Print exactly, and only, the lines running from the line containing "You are a GUI" through the end of the records below.

======== RECORDED INFORMATION ========

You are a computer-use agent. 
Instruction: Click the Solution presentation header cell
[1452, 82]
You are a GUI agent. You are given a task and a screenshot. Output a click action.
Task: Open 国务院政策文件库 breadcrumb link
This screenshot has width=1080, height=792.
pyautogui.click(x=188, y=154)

========

EXERCISE RESPONSE
You are a GUI agent. You are given a task and a screenshot. Output a click action.
Task: Open 国务院政策文件库 breadcrumb link
This screenshot has width=1080, height=792.
pyautogui.click(x=188, y=154)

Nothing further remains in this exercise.